In his previous book, Hamas: Political Thought and Practice (2000), Hroub outlined in depth the historical foundations and development of Hamas. Hroub noted that Hamas, like the majority of Islamic groups in the Middle East, draws its lineage from the Egyptian Muslim Brotherhood. Founded in 1987, a day after the first Palestinian intifada erupted, Hamas, however has shown itself to be a purely Palestinian organisation, grounding its ideology and politics in the struggle for Palestinian national liberation.

In many ways Hroub's new book is a distillation of the ideas presented in his earlier work. These ideas, however, have been updated and tweaked to reflect not only the unfolding of events over the past six years in Palestine and Israel, but also to reflect the evolving nature of Hamas.

Hroub seeks to clearly outline the politics and ideology of Hamas in a concise and accessible format. Utilising a question and answer format, he skillfully examines not only Hamas history and ideology, but also the organisation's strategies, objectives, attitude to Israel and Judaism, as well as its military, political and social practices. Also covered are the relationship between Hamas and the Palestinian people, Hamas's relationship with other resistance groups and the West, as well as the structure and leadership of the organisation and the future of Hamas now that it has chosen to enter the mainstream of Palestinian politics.
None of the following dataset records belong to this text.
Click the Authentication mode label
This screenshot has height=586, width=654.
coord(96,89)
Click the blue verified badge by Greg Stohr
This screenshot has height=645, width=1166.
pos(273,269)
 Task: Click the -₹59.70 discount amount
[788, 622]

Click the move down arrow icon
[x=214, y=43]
While some Israeli reviewers of the book have accused Hroub of looking at Hamas "through rose-coloured glasses", this accusation is not backed up by facts. While Hroub clearly departs from and challenges the simplistic Zionist narrative propagated about Hamas, he provides a well researched and nuanced understanding of the evolving nature of the organisation.

Hroub, who has had unprecedented access to the Hamas leadership and internal documents, notes that it is a mistake to just base, as some critics do, an understanding of Hamas on some of its earlier documents, such as the 1988 charter. While Hroub agrees that the organisation's founding charter did contain anti-Jewish content, he notes that over the past 20 years Hamas has moved away from this, making such sentiments in the original charter "largely obsolete". As a result, Hroub argues, contrary to Israeli propaganda, Hamas is not in fact anti-Jewish, but "strongly anti-Zionist", with the term Zionist "defined as 'a person or group whose focus is the establishment of a Jewish state in Palestine'".
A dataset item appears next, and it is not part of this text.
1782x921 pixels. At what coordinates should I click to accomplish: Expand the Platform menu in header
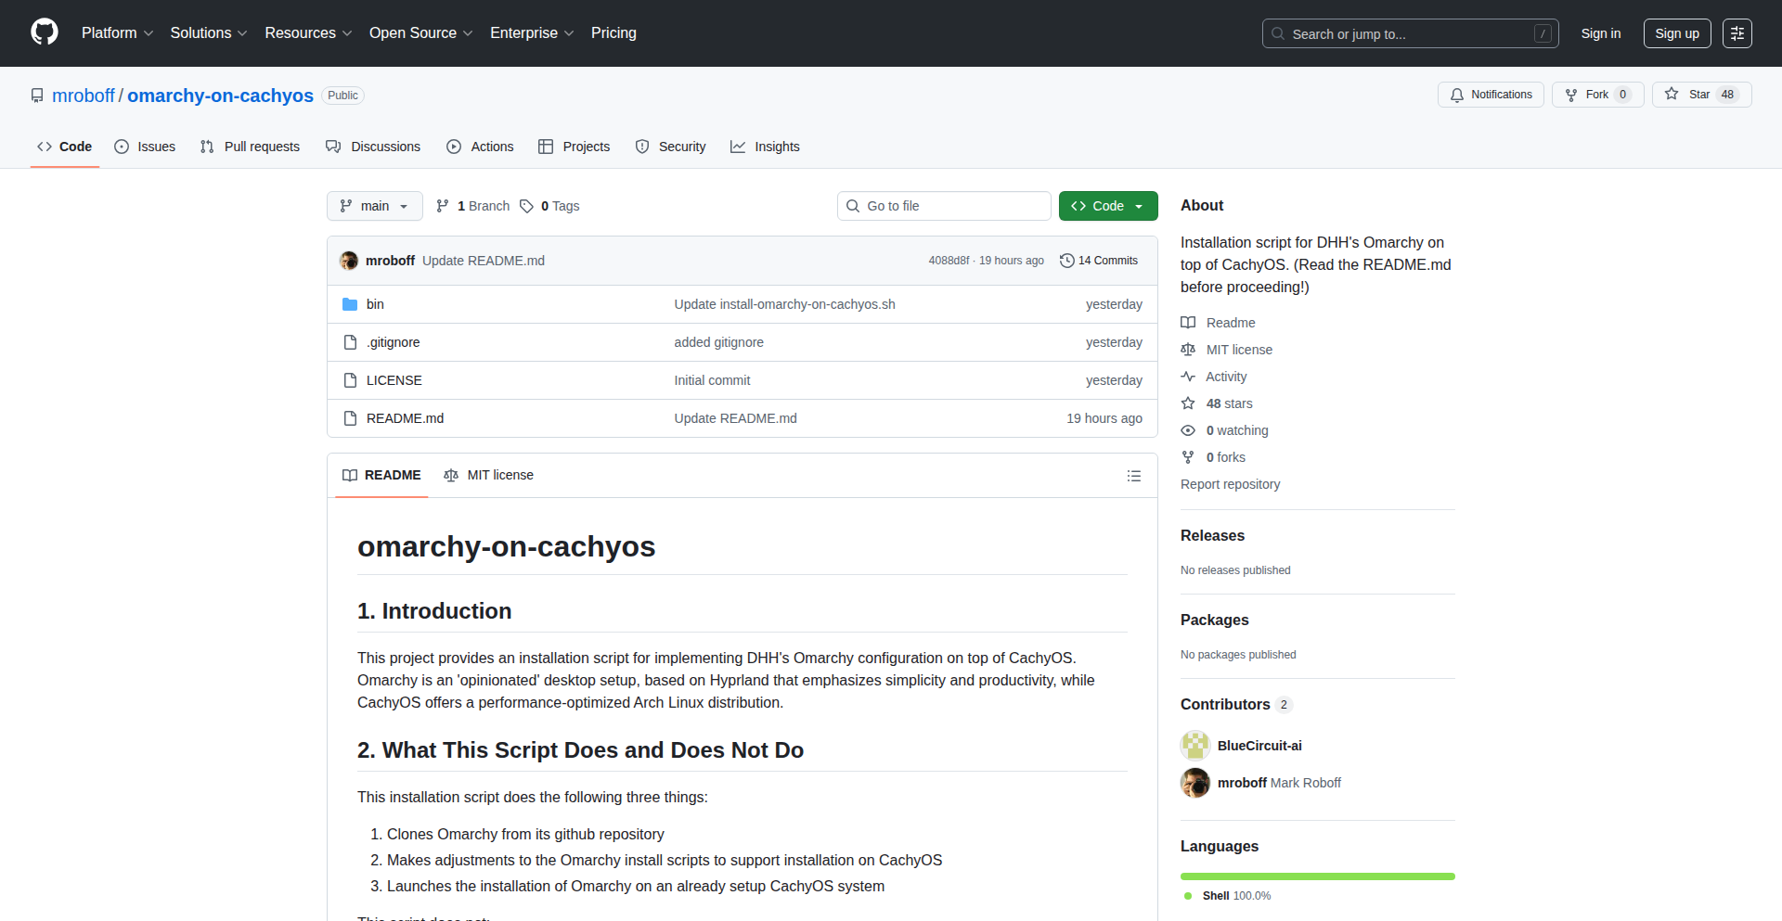click(117, 33)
Hroub also notes that it is simplistic to lump Hamas in the same basket as other Islamic groups such as the Taliban and al Qaeda. Instead, he notes that "Islamist movements have been driven by a host of various causes, the vast majority of which are focused on the corrupt regimes of their own countries. Another stream of movements, the'globalised Jihadists', have expanded their 'holy campaigns' across geo-political lines, furthering pan-Islamic notions that reject ideas of the individual Muslim nation states.
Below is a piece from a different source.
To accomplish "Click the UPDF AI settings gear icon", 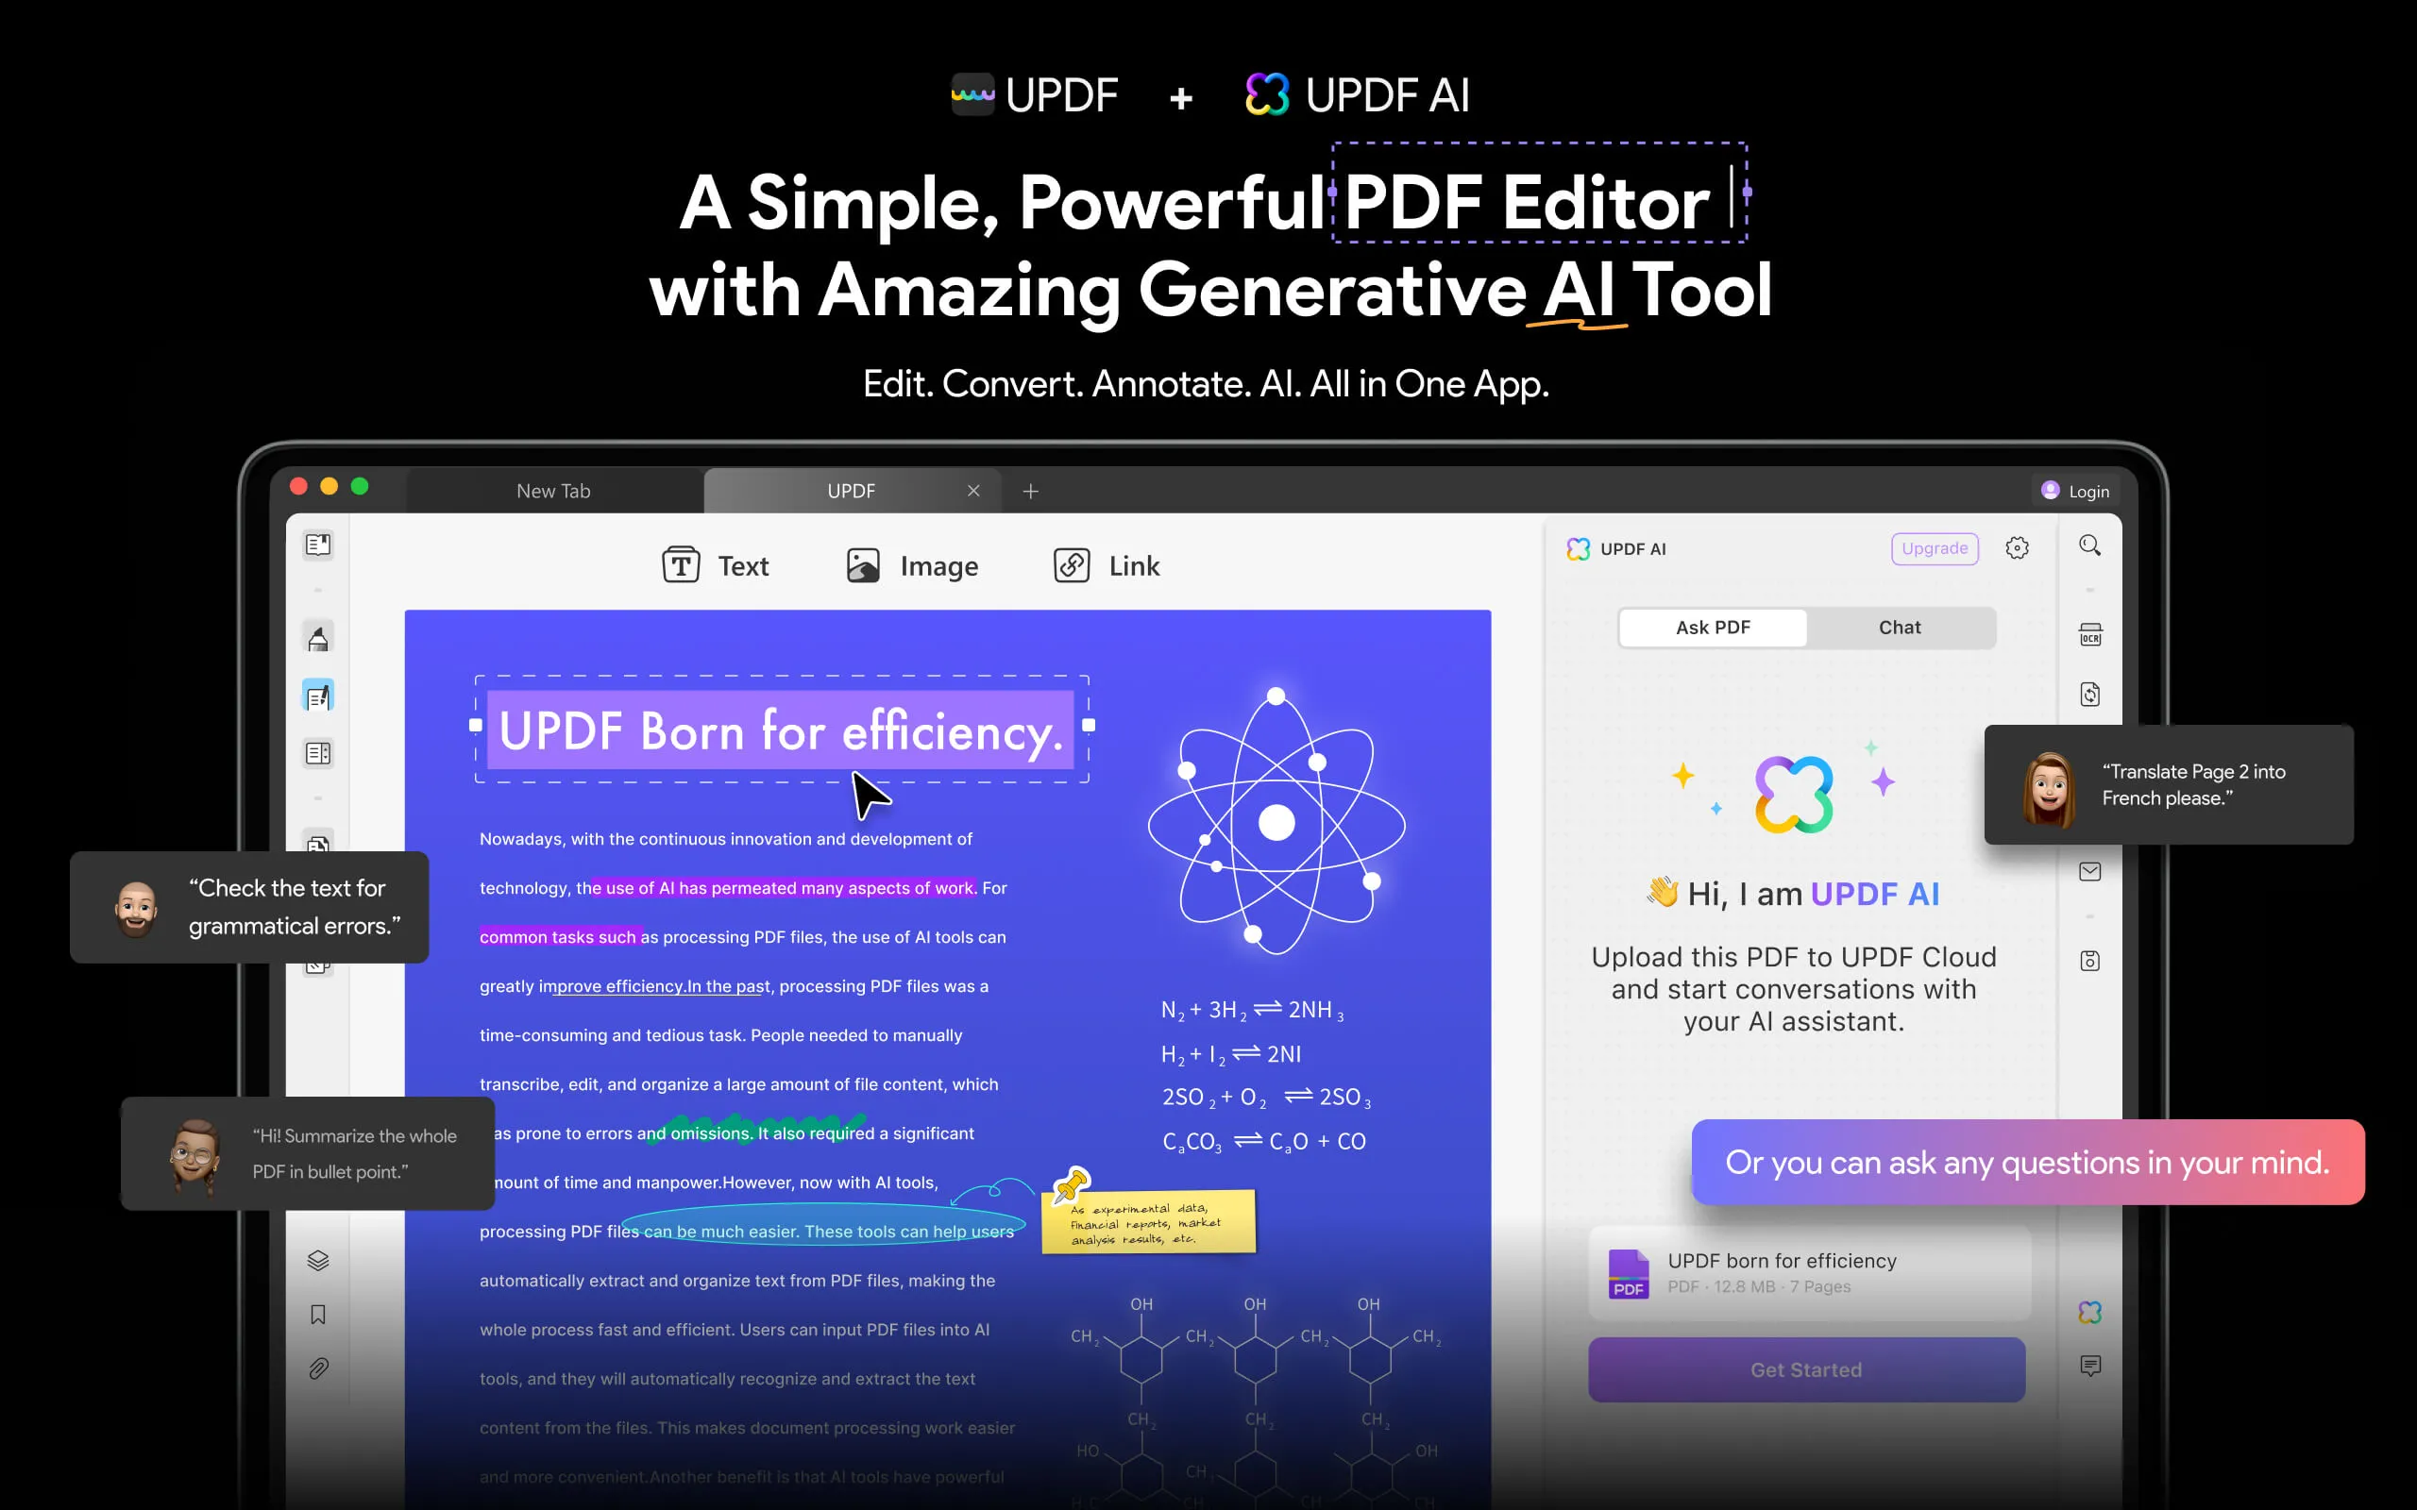I will click(x=2016, y=548).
"Contrary to both of these, Hamas has somehow remained nation state based, limiting its struggle to one for and within Palestine, and fighting not a local regime but a foreign occupier. This differentiation is important as it exposes the shallowness of the widespread (mostly Western) trivialising conflation of all Islamist movements into one single 'terrorist' category."

Throughout the book, Hroub also seeks to look at the interplay between Hamas's nationalistic and Islamic leanings. He notes that while currently the nationalistic leanings are dominating the organisation's agenda, Hamas has not completely moved away from its Islamic foundations. Some of the more conservative aspects of Hamas's ideology are a reflection of this, such as their attitude towards the role of women.

The main shortcoming in Hroub's book — more as a result of when it was published, rather than the scholarship contained within the book — is that he is unable to offer a more in depth analysis of Hamas since it won control of the Palestinian National Authority in 2006. However, despite this, Hamas: A Beginner's Guide provides an extremely timely look at one of the central organisations now dominating the Palestinian political landscape. Not only does it provide a sober and well researched analysis of Hamas, it also reveals a Hamas not known to most in the West. As a result, for anyone interested in understanding not only Hamas, but also the Palestinian struggle, Hroub's book is a must read.